- Task details -
Copy out all of the data below exactly, so that no word differs from the original.

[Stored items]
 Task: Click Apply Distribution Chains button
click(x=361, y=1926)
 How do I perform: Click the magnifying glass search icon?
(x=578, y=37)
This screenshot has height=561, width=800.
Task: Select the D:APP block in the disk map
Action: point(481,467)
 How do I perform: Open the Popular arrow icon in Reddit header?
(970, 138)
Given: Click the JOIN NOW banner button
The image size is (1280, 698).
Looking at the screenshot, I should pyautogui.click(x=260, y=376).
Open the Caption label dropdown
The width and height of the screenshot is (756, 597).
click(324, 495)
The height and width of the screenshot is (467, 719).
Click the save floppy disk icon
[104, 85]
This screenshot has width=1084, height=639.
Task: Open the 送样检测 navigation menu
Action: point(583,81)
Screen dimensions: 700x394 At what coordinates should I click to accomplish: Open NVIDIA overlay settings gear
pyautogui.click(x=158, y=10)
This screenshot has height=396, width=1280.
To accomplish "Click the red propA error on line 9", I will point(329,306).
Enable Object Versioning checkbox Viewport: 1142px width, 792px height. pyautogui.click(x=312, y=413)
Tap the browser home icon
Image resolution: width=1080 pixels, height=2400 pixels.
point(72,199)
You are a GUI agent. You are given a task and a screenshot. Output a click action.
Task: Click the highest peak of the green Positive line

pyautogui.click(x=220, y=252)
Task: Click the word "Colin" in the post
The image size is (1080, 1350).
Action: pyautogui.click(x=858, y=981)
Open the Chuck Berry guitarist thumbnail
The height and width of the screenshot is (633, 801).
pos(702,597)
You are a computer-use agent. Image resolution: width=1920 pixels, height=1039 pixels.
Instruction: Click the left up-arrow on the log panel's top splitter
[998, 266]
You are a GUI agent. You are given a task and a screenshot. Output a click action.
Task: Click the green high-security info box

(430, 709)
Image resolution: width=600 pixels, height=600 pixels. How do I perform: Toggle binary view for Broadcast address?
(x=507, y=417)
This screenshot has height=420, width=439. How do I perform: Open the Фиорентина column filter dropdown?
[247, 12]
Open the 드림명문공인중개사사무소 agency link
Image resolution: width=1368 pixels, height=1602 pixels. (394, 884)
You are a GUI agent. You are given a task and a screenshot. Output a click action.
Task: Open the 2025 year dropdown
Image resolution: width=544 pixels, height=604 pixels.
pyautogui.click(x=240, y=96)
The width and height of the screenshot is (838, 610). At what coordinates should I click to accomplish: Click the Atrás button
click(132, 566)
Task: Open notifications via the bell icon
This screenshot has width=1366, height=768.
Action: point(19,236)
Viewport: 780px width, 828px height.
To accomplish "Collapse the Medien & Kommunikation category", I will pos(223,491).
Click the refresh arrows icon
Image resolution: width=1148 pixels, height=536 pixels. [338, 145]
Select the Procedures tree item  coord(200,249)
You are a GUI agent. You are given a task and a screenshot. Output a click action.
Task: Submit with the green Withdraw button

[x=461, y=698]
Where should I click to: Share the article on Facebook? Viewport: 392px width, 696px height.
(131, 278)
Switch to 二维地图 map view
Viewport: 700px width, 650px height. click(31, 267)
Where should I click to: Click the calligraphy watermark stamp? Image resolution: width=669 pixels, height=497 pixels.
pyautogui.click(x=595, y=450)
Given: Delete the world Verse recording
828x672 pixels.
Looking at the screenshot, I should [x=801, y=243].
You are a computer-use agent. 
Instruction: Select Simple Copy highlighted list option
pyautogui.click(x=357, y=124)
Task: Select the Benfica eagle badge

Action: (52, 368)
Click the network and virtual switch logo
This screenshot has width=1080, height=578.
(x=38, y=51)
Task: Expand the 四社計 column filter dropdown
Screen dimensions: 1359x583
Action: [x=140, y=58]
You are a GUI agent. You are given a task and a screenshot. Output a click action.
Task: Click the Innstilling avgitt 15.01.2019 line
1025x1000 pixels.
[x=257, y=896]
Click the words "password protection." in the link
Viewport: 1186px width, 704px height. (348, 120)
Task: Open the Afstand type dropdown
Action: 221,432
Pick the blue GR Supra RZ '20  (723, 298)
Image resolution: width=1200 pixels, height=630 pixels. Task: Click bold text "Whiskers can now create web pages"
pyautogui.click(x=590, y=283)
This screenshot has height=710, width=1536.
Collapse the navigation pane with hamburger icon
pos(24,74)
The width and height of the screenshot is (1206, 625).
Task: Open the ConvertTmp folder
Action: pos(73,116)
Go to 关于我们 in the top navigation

- Expected output -
 Task: Click Apply Distribution Chains button
click(x=361, y=1926)
 How do I perform: Click the magnifying glass search icon?
(x=578, y=37)
This screenshot has height=561, width=800.
Task: Select the D:APP block in the disk map
Action: point(481,467)
 How do I perform: Open the Popular arrow icon in Reddit header?
(970, 138)
Given: Click the JOIN NOW banner button
The image size is (1280, 698).
Looking at the screenshot, I should pyautogui.click(x=260, y=376).
Open the Caption label dropdown
The width and height of the screenshot is (756, 597).
click(324, 495)
The height and width of the screenshot is (467, 719).
Click the save floppy disk icon
[104, 85]
This screenshot has width=1084, height=639.
Task: Open the 送样检测 navigation menu
Action: point(583,81)
Screen dimensions: 700x394 At what coordinates should I click to accomplish: Open NVIDIA overlay settings gear
pyautogui.click(x=158, y=10)
This screenshot has height=396, width=1280.
To accomplish "Click the red propA error on line 9", I will point(329,306).
Enable Object Versioning checkbox Viewport: 1142px width, 792px height. pyautogui.click(x=312, y=413)
Tap the browser home icon
Image resolution: width=1080 pixels, height=2400 pixels.
point(72,199)
You are a GUI agent. You are given a task and a screenshot. Output a click action.
Task: Click the highest peak of the green Positive line

pyautogui.click(x=220, y=252)
Task: Click the word "Colin" in the post
The image size is (1080, 1350).
Action: pyautogui.click(x=858, y=981)
Open the Chuck Berry guitarist thumbnail
The height and width of the screenshot is (633, 801).
pos(702,597)
You are a computer-use agent. Image resolution: width=1920 pixels, height=1039 pixels.
Instruction: Click the left up-arrow on the log panel's top splitter
[998, 266]
You are a GUI agent. You are given a task and a screenshot. Output a click action.
Task: Click the green high-security info box

(430, 709)
Image resolution: width=600 pixels, height=600 pixels. How do I perform: Toggle binary view for Broadcast address?
(x=507, y=417)
This screenshot has height=420, width=439. How do I perform: Open the Фиорентина column filter dropdown?
[247, 12]
Open the 드림명문공인중개사사무소 agency link
Image resolution: width=1368 pixels, height=1602 pixels. (394, 884)
You are a GUI agent. You are given a task and a screenshot. Output a click action.
Task: Open the 2025 year dropdown
Image resolution: width=544 pixels, height=604 pixels.
pyautogui.click(x=240, y=96)
The width and height of the screenshot is (838, 610). At what coordinates should I click to accomplish: Click the Atrás button
click(132, 566)
Task: Open notifications via the bell icon
This screenshot has width=1366, height=768.
Action: point(19,236)
Viewport: 780px width, 828px height.
To accomplish "Collapse the Medien & Kommunikation category", I will pos(223,491).
Click the refresh arrows icon
Image resolution: width=1148 pixels, height=536 pixels. [338, 145]
Select the Procedures tree item  coord(200,249)
You are a GUI agent. You are given a task and a screenshot. Output a click action.
Task: Submit with the green Withdraw button

[x=461, y=698]
Where should I click to: Share the article on Facebook? Viewport: 392px width, 696px height.
(131, 278)
Switch to 二维地图 map view
Viewport: 700px width, 650px height. click(31, 267)
Where should I click to: Click the calligraphy watermark stamp? Image resolution: width=669 pixels, height=497 pixels.
pyautogui.click(x=595, y=450)
Given: Delete the world Verse recording
828x672 pixels.
Looking at the screenshot, I should [x=801, y=243].
You are a computer-use agent. 
Instruction: Select Simple Copy highlighted list option
pyautogui.click(x=357, y=124)
Task: Select the Benfica eagle badge

Action: (52, 368)
Click the network and virtual switch logo
This screenshot has width=1080, height=578.
(x=38, y=51)
Task: Expand the 四社計 column filter dropdown
Screen dimensions: 1359x583
Action: [x=140, y=58]
You are a GUI agent. You are given a task and a screenshot. Output a click action.
Task: Click the Innstilling avgitt 15.01.2019 line
1025x1000 pixels.
[x=257, y=896]
Click the words "password protection." in the link
Viewport: 1186px width, 704px height. (348, 120)
Task: Open the Afstand type dropdown
Action: 221,432
Pick the blue GR Supra RZ '20  (723, 298)
Image resolution: width=1200 pixels, height=630 pixels. Task: Click bold text "Whiskers can now create web pages"
pyautogui.click(x=590, y=283)
This screenshot has height=710, width=1536.
Collapse the navigation pane with hamburger icon
pos(24,74)
The width and height of the screenshot is (1206, 625).
Task: Open the ConvertTmp folder
Action: pos(73,116)
Go to 关于我们 in the top navigation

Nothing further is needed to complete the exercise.